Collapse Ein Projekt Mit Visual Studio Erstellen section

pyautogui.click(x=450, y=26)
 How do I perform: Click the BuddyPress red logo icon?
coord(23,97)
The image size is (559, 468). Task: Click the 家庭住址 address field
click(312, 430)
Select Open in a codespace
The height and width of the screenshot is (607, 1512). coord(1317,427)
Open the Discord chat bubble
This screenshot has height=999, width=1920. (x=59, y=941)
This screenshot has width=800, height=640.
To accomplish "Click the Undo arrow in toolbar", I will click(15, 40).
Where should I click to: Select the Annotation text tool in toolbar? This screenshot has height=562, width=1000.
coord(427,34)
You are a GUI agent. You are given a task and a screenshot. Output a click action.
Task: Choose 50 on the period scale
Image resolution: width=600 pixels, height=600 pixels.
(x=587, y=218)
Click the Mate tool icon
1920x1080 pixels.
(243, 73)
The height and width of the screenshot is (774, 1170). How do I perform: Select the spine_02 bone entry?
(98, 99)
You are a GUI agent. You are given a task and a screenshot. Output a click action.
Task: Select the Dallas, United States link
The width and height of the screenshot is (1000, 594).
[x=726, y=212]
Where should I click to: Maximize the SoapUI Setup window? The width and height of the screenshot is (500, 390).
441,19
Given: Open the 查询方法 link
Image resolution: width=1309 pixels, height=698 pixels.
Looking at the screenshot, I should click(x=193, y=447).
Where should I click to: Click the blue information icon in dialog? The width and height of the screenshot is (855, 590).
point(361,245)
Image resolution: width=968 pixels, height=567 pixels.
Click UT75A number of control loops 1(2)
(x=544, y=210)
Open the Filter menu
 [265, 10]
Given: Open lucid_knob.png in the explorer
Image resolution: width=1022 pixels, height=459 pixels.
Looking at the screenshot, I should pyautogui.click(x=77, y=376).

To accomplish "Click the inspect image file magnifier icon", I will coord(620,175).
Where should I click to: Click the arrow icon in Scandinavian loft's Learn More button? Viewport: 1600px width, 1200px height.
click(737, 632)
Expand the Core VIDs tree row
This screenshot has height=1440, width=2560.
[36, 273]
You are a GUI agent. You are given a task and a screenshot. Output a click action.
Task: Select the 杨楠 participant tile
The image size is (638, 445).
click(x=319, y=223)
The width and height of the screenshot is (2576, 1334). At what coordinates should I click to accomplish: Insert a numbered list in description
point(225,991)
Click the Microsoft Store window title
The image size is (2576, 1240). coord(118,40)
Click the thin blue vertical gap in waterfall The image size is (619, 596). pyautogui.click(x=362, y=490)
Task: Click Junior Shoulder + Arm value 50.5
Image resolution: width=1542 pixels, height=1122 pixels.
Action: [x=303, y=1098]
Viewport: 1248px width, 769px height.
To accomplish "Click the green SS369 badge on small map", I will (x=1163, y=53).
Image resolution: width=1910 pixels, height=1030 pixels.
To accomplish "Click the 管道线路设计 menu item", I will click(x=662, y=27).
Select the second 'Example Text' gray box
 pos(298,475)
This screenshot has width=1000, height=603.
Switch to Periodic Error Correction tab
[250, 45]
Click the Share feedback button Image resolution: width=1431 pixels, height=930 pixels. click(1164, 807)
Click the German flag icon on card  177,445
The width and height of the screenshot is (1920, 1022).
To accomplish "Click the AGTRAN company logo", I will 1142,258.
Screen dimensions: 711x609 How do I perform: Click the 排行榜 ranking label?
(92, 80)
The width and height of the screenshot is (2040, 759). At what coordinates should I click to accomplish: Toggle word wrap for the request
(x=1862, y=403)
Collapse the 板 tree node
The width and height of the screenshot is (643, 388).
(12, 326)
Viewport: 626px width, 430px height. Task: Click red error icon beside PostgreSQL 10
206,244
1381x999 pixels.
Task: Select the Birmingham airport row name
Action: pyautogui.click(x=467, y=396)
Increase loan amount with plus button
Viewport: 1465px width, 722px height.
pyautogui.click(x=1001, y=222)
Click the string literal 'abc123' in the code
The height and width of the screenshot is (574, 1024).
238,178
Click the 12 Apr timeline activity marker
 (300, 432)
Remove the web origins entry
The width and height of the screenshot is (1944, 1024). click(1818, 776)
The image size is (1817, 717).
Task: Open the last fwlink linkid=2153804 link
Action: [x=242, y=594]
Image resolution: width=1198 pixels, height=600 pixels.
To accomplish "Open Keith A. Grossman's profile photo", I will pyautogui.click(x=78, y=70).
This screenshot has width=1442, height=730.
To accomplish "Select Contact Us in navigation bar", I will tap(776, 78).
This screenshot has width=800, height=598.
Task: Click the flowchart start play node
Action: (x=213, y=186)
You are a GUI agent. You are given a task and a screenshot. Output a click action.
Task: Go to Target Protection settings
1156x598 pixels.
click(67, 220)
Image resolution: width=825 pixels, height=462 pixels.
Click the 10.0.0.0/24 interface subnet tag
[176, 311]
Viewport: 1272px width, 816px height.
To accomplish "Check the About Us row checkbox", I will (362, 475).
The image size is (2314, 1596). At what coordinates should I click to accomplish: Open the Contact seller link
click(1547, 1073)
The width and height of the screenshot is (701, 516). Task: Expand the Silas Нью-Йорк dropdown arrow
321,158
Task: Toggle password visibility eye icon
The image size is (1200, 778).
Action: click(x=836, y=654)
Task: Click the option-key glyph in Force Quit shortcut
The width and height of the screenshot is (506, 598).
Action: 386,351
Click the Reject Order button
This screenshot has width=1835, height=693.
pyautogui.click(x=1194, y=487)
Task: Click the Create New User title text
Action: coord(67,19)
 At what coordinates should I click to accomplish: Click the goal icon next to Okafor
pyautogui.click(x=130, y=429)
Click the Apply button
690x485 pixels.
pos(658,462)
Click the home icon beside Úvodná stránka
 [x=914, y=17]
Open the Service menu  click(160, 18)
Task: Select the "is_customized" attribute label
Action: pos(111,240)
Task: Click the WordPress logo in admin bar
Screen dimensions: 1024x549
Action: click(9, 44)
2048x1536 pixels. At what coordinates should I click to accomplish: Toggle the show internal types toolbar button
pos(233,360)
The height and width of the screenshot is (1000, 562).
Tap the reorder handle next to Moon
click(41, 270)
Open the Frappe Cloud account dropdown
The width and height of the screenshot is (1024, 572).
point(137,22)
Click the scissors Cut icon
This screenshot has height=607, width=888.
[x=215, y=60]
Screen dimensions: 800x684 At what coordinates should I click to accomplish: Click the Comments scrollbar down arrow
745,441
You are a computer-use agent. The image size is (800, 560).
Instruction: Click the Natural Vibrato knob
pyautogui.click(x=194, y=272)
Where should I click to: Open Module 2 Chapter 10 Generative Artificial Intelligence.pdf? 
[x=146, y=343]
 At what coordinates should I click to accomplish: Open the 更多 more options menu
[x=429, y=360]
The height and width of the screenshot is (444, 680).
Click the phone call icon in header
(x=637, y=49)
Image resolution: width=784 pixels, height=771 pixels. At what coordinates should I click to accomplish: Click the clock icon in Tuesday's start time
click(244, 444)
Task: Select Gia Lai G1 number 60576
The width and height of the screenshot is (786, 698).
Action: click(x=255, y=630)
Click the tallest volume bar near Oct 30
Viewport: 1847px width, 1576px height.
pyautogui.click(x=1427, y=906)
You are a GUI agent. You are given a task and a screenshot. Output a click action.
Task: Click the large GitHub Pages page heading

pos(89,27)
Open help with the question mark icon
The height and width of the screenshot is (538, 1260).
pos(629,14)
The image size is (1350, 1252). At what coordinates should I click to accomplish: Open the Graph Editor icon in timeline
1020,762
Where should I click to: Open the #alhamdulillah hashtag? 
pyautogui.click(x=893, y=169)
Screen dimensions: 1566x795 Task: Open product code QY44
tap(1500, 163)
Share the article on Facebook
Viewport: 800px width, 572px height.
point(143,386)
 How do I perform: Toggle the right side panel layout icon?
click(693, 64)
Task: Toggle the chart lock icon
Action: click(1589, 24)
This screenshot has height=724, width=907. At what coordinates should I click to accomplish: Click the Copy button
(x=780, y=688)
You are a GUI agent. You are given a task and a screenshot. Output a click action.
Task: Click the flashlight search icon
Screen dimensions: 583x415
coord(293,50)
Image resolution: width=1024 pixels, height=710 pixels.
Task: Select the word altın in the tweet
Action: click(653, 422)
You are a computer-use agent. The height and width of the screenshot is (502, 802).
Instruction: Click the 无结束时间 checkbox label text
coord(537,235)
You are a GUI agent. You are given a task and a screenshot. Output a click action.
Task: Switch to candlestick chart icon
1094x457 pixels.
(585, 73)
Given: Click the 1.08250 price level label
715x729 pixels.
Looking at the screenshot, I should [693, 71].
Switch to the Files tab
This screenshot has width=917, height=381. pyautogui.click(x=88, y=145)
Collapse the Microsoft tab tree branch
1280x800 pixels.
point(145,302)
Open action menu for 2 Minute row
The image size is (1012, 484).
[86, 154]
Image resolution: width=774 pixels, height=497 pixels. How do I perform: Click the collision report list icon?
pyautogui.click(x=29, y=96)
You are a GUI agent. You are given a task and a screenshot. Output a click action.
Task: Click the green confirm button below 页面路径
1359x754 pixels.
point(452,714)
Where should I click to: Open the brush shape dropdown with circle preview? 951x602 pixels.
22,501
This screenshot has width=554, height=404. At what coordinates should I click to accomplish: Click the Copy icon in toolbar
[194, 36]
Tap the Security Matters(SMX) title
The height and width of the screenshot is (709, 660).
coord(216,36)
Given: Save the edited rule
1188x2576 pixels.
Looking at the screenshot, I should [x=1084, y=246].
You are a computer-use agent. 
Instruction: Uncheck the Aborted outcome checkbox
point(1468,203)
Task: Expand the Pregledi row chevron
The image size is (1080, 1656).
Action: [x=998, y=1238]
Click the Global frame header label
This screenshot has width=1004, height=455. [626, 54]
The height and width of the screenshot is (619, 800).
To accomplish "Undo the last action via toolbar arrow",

## EXERCISE PROMPT
Find each line in the data above that includes the word "Share", and copy those lines out in full.

## RESULT BELOW
Click the Share feedback button Image resolution: width=1431 pixels, height=930 pixels. click(1164, 807)
Share the article on Facebook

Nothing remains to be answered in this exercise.